1937: The Marihuana (archaic spelling of Marijuana) Tax Act was enacted banning cannabis at the federal level. Medical Marijuana use was still permitted.
1951: The Boggs Act, Sponsored by Hale Boggs and signed into law under President Harry S. Truman, This act set mandatory sentencing and increased punishment for cannabis possession.
1969: The Marihuana Tax Act is deemed unconstitutional in the landmark Leary v. United States. Timothy Leary, a professor, and activist was arrested for the possession of marijuana in violation of the 1937 Marihuana Tax Act. Leary then challenged the act on the ground that the act required self-incrimination, which violated his Fifth Amendment rights. (The self-incrimination clause provides various protections against self-incrimination, including the right of an individual to not serve as a witness in a criminal case in which they are the defendant, better known as “Pleading the Fifth”.) The unanimous opinion of the court was penned by Justice John Marshall Harlan II and declared the Marihuana Tax Act unconstitutional. Therefore, Leary’s conviction was overturned.
1970: The Controlled Substances Act is enacted (replacing the unconstitutional Marihuana Tax Act). Cannabis is classified as a Schedule I drug, determined to have a high potential for abuse and no accepted medical use, thereby prohibiting its use for any purpose. This act was signed into law by President Richard Nixon.

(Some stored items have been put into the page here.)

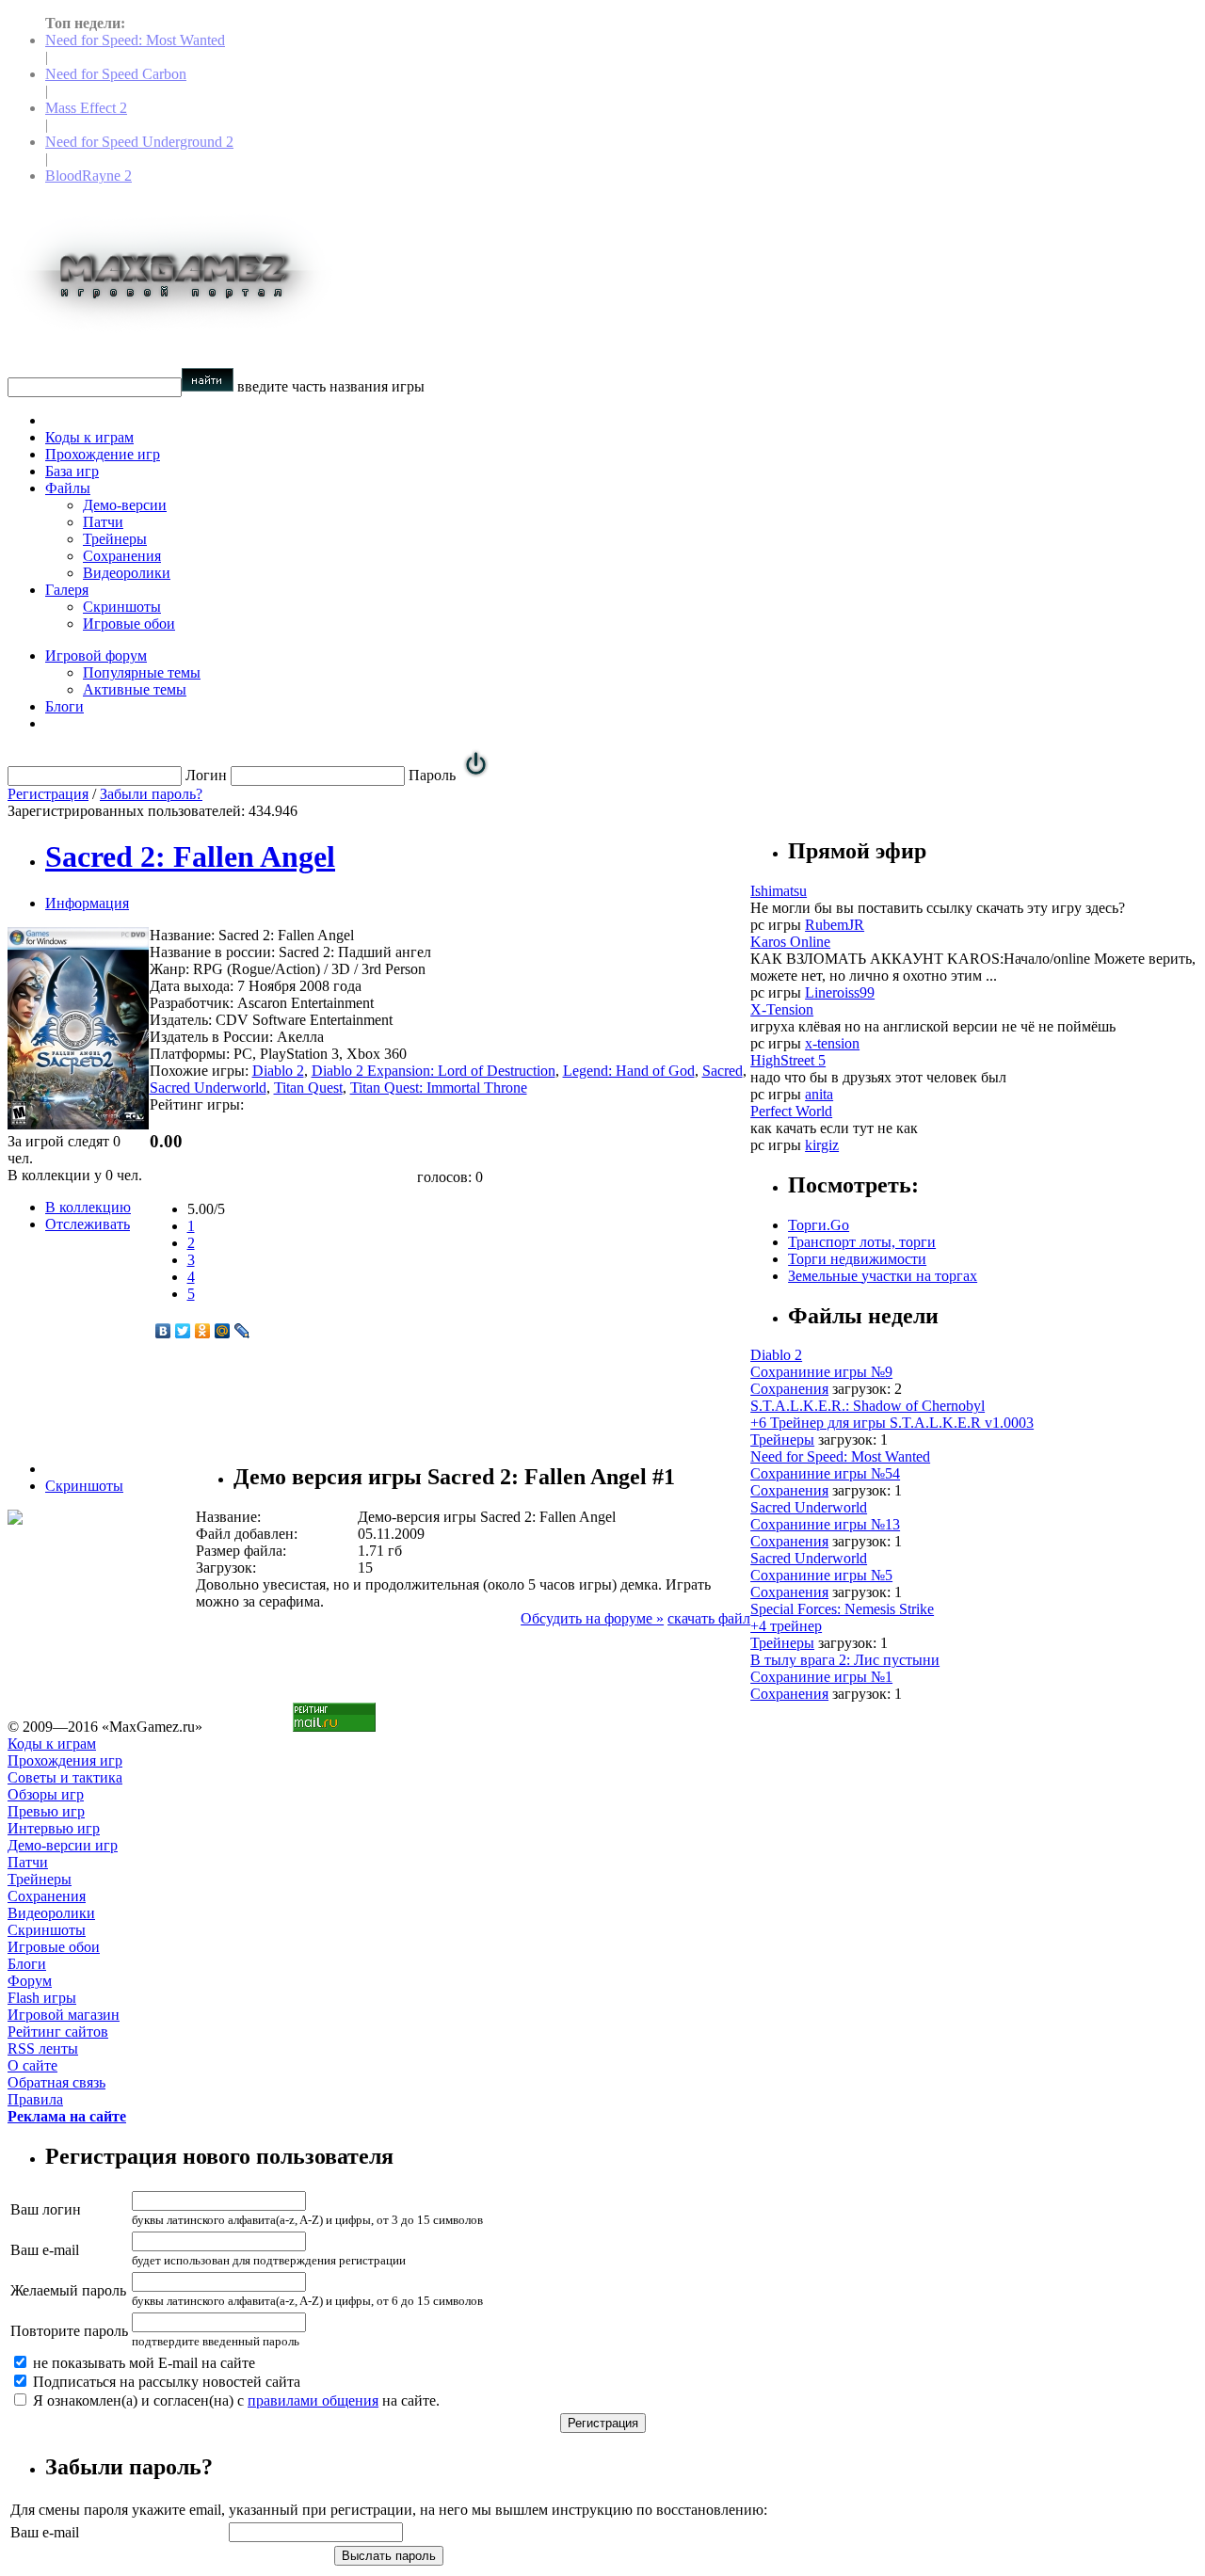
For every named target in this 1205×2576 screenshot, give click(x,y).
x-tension (832, 1043)
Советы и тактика (65, 1777)
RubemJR (834, 925)
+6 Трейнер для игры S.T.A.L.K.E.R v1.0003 (892, 1423)
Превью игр (46, 1811)
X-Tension (781, 1009)
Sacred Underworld (208, 1088)
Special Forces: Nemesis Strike (842, 1609)
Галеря (66, 590)
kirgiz (822, 1145)
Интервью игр (54, 1828)
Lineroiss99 (840, 992)
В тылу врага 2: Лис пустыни (845, 1660)
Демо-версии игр (63, 1845)
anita (819, 1094)
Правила (35, 2099)
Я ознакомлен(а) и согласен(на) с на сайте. (234, 2400)
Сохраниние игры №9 (821, 1372)
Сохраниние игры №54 (825, 1473)
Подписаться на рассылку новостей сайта (164, 2382)
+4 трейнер (786, 1626)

This legislation created five classifications, with specific qualifications for a substance to be included in each. The substances scheduling (classification) are determined by the Drug Enforcement Agency (DEA) and the Food and Drug Administration (FDA). Yet, Congress does have the power to schedule or de-schedule substances through legislation. Substance scheduling decisions are based on its potential for abuse, accepted medical use in treatment in the United States, and international treaties.
Classification of Controlled Substances:
Schedule I: High potential of abuse, not acceptable for medical use
Schedule II: High potential of abuse, sometimes allowed with “severe restrictions” for medical use
Schedule II: Medium potential of abuse, acceptable for medical use
Schedule IV: Moderate potential of abuse, acceptable for medical use
Schedule V: Lowest potential of abuse, acceptable for medical use
1984-1986: Mandatory Sentencing and the three-strikes law were created under the Reagan Administration. This accounts for some of the harshest drug laws created including mandatory 25-year imprisonment for certain drug offenses and the promotion of the death penalty to be used against “drug kingpins”.

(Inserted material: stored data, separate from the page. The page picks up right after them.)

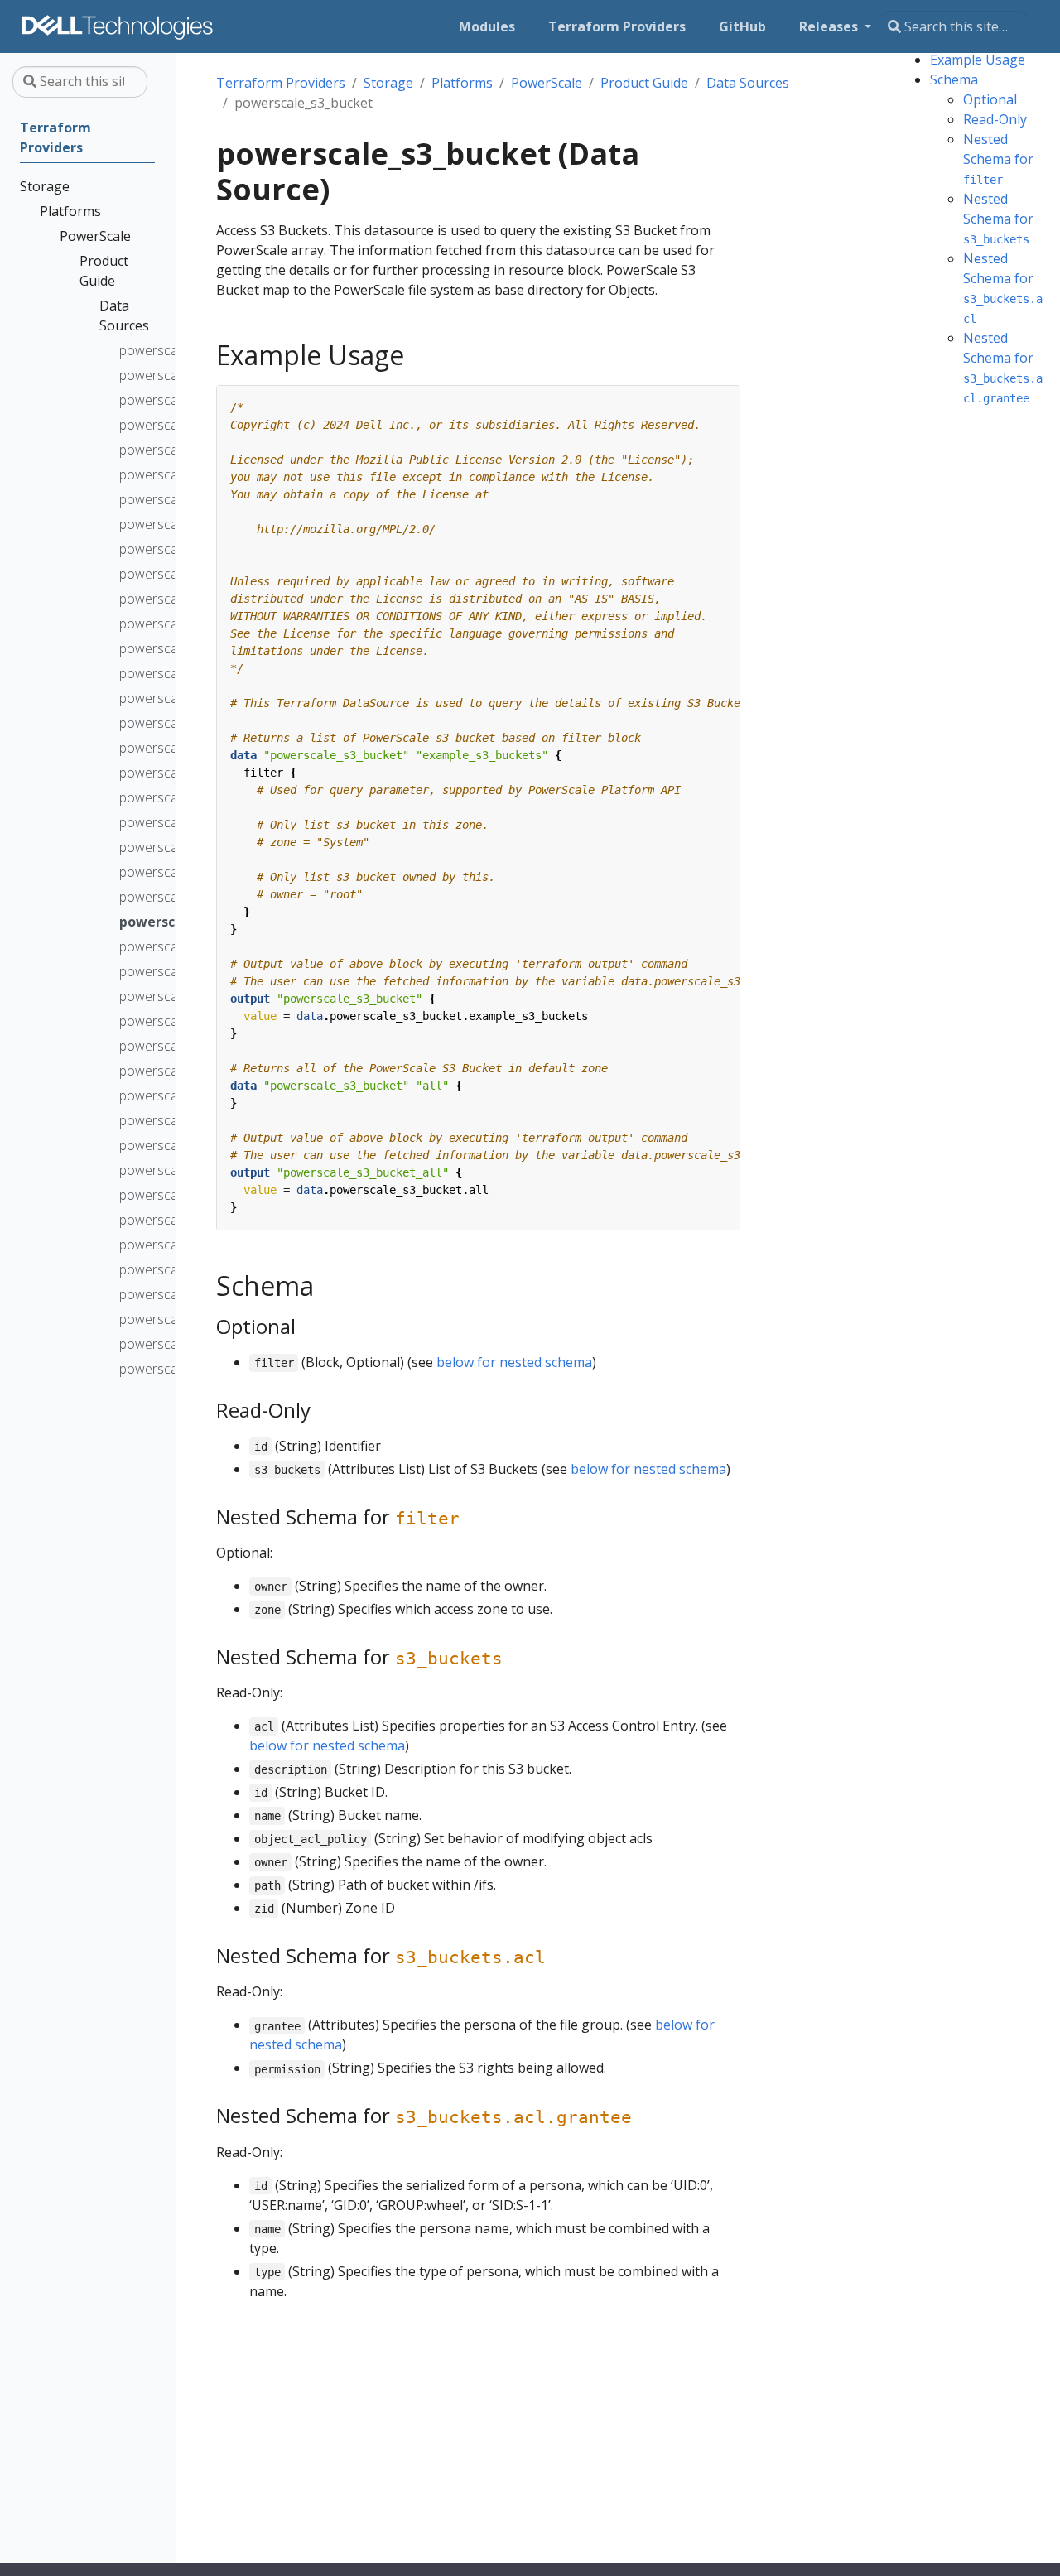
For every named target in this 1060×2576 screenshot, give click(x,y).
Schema (954, 79)
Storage (388, 83)
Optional (990, 99)
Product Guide (644, 83)
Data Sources (747, 83)
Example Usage (977, 60)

1998: House Joint Resolution 117, encouraged by the passing of California’s Prop 215, the House of Representatives passed this measure to support the existing Federal legal process for determining the safety and efficacy of certain drugs.
2012: The Arkansas Medical Marijuana Act (AMMA) Issue 5 was a failed medical marijuana ballot initiative. While the issue failed, it showed promise, only being defeated by 3%.
2014: The Rohrabacher–Farr Amendment passed in the U.S. House and signed into law prohibiting the Justice Department from interfering with the implementation of state medical cannabis laws.
2016: The Arkansas Medical Marijuana Amendment (AMMA) Issue 6 legalized the medical use of marijuana. AMMA allows patients who obtain a doctor’s recommendation to possess up to 2.5 ounces of cannabis to treat any of 12 qualifying medical conditions, also requiring between 20 and 40 cannabis dispensaries and 4 to 8 cultivators to be licensed by the state. Patients are not allowed to cultivate at home.
Unfortunately, like other medical marijuana cannabis laws licensing took longer than planned, authorized sales did not begin until 2019.
2018: Farm bill legalizes low-THC hemp nationwide and effectively de-schedules hemp-derived cannabidiol (CBD) from the Controlled Substances Act.